* EXERCISE DETAILS
Could you print exactly the lines of the listing below, starting at the line that has "Viewport: 1111px width, 625px" and ending at the line that has "Given: Toggle the", and only those lines?

* SUPPLIED DATA
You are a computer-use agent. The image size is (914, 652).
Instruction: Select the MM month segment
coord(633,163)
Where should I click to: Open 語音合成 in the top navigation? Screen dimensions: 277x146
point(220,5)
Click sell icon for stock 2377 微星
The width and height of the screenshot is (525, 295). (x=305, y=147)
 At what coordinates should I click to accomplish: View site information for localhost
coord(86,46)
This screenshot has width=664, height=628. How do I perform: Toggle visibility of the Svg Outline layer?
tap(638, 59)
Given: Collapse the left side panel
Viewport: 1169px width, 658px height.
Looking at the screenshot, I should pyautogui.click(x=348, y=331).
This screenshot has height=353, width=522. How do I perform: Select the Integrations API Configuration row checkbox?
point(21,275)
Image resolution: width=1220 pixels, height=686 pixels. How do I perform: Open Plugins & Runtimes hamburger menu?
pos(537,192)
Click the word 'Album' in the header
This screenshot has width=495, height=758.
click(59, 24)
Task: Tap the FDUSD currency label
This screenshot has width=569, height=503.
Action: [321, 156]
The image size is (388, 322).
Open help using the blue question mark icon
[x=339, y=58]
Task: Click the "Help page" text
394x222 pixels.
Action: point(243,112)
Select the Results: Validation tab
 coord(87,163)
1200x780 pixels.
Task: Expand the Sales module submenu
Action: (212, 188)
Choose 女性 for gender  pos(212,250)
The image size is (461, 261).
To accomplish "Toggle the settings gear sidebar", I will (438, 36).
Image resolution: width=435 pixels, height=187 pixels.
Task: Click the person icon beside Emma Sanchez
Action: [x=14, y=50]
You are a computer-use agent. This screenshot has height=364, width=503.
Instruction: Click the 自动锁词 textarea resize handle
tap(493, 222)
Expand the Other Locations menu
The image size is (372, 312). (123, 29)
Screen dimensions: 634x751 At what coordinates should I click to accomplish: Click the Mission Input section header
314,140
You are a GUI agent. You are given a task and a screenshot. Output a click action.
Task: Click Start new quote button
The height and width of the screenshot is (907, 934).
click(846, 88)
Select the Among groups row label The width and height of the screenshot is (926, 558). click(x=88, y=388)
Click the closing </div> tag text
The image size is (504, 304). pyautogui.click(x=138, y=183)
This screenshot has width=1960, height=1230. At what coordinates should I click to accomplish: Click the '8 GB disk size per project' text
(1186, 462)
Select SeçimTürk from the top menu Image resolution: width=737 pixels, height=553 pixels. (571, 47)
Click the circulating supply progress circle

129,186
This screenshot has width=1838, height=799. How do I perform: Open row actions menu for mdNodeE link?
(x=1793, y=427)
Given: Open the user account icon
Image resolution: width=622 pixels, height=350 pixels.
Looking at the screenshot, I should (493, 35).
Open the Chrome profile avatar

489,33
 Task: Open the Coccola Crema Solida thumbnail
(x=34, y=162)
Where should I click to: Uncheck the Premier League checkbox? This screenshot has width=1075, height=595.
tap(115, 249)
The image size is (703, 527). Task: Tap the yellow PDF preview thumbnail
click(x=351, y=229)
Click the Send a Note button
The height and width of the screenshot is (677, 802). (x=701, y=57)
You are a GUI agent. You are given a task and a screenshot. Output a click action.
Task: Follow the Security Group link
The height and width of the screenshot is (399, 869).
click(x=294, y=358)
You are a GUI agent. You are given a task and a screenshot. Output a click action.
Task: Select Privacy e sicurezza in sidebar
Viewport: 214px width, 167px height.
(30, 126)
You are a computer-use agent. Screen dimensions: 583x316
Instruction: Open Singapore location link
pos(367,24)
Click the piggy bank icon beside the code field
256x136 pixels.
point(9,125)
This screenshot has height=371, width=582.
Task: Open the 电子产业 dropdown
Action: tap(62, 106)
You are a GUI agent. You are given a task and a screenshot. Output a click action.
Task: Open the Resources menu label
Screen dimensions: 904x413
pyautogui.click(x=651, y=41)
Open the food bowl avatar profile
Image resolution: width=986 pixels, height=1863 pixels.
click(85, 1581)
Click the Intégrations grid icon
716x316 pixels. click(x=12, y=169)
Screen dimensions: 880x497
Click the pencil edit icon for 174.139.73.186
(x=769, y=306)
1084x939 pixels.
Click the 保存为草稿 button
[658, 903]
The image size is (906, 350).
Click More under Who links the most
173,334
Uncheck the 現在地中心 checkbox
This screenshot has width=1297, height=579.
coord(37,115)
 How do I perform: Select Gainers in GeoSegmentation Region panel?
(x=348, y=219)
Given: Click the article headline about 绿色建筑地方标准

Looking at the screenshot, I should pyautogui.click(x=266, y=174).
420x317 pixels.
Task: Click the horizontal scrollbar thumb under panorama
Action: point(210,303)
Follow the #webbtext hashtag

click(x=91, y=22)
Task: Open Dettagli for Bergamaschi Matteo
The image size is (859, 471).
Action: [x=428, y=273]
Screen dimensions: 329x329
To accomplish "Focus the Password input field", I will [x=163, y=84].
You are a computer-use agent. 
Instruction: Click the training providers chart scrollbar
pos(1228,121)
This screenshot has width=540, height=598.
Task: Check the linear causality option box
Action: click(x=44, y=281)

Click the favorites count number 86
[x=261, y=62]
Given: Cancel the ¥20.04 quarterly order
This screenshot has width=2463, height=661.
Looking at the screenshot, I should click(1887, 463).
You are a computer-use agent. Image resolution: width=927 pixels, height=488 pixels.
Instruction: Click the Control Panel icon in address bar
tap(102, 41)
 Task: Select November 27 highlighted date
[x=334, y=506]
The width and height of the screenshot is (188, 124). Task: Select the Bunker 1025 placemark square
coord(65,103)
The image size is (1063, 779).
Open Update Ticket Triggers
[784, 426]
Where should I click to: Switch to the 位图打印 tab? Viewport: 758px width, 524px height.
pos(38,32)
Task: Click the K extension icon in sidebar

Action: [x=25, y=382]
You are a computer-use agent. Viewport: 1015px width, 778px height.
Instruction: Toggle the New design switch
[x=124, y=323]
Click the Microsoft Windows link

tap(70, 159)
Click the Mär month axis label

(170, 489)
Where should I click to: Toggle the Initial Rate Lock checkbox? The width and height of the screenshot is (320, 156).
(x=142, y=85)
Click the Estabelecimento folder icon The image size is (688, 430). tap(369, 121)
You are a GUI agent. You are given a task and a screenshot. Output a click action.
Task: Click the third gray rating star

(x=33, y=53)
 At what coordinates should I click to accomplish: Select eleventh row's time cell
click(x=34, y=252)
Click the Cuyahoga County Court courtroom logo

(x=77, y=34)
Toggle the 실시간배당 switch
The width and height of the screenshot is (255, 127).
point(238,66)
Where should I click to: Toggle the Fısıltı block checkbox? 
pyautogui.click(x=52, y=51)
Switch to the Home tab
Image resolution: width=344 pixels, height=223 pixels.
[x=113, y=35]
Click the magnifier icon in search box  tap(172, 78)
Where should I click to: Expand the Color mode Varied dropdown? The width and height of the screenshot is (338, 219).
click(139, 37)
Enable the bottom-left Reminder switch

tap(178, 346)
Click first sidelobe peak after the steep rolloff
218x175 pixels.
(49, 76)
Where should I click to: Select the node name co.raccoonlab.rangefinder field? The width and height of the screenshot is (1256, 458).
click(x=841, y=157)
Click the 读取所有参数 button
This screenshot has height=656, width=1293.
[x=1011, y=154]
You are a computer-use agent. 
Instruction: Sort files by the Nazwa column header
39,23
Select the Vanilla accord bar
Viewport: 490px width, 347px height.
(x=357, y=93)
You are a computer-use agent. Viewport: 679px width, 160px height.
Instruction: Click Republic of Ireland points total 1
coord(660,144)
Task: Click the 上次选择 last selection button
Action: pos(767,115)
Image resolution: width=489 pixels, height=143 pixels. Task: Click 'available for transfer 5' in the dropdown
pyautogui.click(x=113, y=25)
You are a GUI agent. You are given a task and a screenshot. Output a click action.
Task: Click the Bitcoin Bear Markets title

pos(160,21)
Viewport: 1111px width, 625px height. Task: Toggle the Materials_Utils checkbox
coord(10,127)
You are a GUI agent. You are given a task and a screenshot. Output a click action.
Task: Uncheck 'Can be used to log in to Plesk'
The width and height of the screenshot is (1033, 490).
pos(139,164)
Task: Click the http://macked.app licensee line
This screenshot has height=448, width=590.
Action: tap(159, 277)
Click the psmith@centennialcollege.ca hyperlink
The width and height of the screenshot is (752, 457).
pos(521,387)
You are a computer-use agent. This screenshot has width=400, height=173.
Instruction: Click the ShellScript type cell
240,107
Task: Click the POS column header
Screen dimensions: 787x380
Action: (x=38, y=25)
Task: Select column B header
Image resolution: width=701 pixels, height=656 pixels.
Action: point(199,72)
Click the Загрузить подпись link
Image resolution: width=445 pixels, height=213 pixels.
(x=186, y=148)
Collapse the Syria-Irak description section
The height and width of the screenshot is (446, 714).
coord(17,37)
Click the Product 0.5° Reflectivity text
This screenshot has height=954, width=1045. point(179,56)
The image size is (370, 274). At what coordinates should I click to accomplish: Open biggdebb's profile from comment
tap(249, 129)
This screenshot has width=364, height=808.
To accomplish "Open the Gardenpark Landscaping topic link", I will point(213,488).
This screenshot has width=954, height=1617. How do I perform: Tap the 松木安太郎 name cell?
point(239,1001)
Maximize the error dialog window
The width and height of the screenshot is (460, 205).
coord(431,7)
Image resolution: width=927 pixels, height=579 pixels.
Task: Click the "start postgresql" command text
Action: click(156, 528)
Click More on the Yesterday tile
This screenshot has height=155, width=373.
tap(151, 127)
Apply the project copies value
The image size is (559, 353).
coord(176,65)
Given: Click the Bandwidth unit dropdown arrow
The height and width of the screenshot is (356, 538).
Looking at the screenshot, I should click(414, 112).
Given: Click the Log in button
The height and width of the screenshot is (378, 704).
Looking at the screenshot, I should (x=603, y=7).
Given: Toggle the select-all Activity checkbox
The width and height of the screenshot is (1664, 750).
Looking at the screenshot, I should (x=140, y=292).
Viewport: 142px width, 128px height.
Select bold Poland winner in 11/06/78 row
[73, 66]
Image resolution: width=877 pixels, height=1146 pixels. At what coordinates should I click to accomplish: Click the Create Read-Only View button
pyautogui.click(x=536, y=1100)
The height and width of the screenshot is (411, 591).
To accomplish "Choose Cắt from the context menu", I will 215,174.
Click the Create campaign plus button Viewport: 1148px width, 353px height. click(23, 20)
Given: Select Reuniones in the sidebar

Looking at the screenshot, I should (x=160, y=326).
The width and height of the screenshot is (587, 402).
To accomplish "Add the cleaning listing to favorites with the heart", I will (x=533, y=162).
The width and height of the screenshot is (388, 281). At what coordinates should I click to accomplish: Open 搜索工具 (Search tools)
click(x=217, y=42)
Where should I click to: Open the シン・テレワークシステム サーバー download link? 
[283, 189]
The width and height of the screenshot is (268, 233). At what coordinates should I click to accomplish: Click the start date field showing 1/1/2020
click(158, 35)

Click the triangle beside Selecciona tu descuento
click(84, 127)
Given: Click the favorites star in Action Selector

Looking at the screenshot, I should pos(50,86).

* RESULT FOR THIS TASK
Viewport: 1111px width, 625px height. Task: Toggle the Materials_Utils checkbox
coord(10,127)
You are a GUI agent. You are given a task and a screenshot. Output a click action.
Task: Uncheck 'Can be used to log in to Plesk'
The width and height of the screenshot is (1033, 490).
pos(139,164)
Task: Click the http://macked.app licensee line
This screenshot has height=448, width=590.
Action: tap(159, 277)
Click the psmith@centennialcollege.ca hyperlink
The width and height of the screenshot is (752, 457).
pos(521,387)
You are a computer-use agent. This screenshot has width=400, height=173.
Instruction: Click the ShellScript type cell
240,107
Task: Click the POS column header
Screen dimensions: 787x380
Action: (x=38, y=25)
Task: Select column B header
Image resolution: width=701 pixels, height=656 pixels.
Action: point(199,72)
Click the Загрузить подпись link
Image resolution: width=445 pixels, height=213 pixels.
(x=186, y=148)
Collapse the Syria-Irak description section
The height and width of the screenshot is (446, 714).
coord(17,37)
Click the Product 0.5° Reflectivity text
This screenshot has height=954, width=1045. point(179,56)
The image size is (370, 274). At what coordinates should I click to accomplish: Open biggdebb's profile from comment
tap(249, 129)
This screenshot has width=364, height=808.
To accomplish "Open the Gardenpark Landscaping topic link", I will point(213,488).
This screenshot has width=954, height=1617. How do I perform: Tap the 松木安太郎 name cell?
point(239,1001)
Maximize the error dialog window
The width and height of the screenshot is (460, 205).
coord(431,7)
Image resolution: width=927 pixels, height=579 pixels.
Task: Click the "start postgresql" command text
Action: click(156, 528)
Click More on the Yesterday tile
This screenshot has height=155, width=373.
tap(151, 127)
Apply the project copies value
The image size is (559, 353).
coord(176,65)
Given: Click the Bandwidth unit dropdown arrow
The height and width of the screenshot is (356, 538).
Looking at the screenshot, I should click(414, 112).
Given: Click the Log in button
The height and width of the screenshot is (378, 704).
Looking at the screenshot, I should (x=603, y=7).
Given: Toggle the select-all Activity checkbox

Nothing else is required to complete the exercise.